▶ _Extrait du document_:

•••••

C’est sur un chemin de solitude
que Jésus s’engage, il le sait :
Il ira au Royaume de la mort où il
va faire régner la vie et y faire habiter la miséricorde de Dieu. Il rejoint
les profondeurs des enfers pour entrer dans la solidarité avec tous les morts.
Passage de la solitude à la solidarité.
Pour l’instant cet itinéraire ne
peut être compris, aussi il plonge ses disciples dans la tristesse.
Mais Jésus ne laisse pas « ses
petits enfants » dans le doute : il les rassure en leur donnant le rendez-vous
tout proche. Ce rendez-vous ce sera celui de l’amour : v 34-35 : son
commandement de l’amour (qu’on ne lit pas dans la lecture du mardi !) :
« Comme je vous ai aimés, vous aussi aimez-vous les uns les
autres » : c’est dans cette fraternité qu’ils pourront toujours
le retrouver. Elle sera le signe unique de leur appartenance au Christ.

•••••

▶ _Bloc de données_:
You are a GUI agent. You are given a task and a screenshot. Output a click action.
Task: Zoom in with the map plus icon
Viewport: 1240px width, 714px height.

•••••

▶ _Objectifs_:
- A) Répondez aux questions suivantes à partir de l'extrait :
(i) Dans quel royaume Jésus ira-t-il ?
(ii) Dans quel état cet itinéraire plonge-t-il les disciples ?
(iii) Quels versets sont indiqués pour le commandement de l'amour ?
- B) Recopiez le passage de l'extrait qui va de « Pour l’instant cet » jusqu'à « appartenance au Christ. ».
- C) Dites si chacune de ces affirmations s'accorde avec l'extrait. Répondez par oui ou par non, en citant les mots décisifs :
(i) Jésus sait qu'il s'engage sur un chemin de solitude.
(ii) Le commandement de l'amour se lit dans la lecture du mardi.
(iii) Jésus laisse ses disciples dans le doute.

▶ _Corrigé_:
- A)
(i) Au Royaume de la mort.
(ii) Dans la tristesse.
(iii) Les versets 34-35.

- B)
Pour l’instant cet itinéraire ne
peut être compris, aussi il plonge ses disciples dans la tristesse.
Mais Jésus ne laisse pas « ses
petits enfants » dans le doute : il les rassure en leur donnant le rendez-vous
tout proche. Ce rendez-vous ce sera celui de l’amour : v 34-35 : son
commandement de l’amour (qu’on ne lit pas dans la lecture du mardi !) :
« Comme je vous ai aimés, vous aussi aimez-vous les uns les
autres » : c’est dans cette fraternité qu’ils pourront toujours
le retrouver. Elle sera le signe unique de leur appartenance au Christ.

- C)
(i) Oui : « C’est sur un chemin de solitude que Jésus s’engage, il le sait ».
(ii) Non : « qu’on ne lit pas dans la lecture du mardi ! ».
(iii) Non : « Mais Jésus ne laisse pas « ses petits enfants » dans le doute ».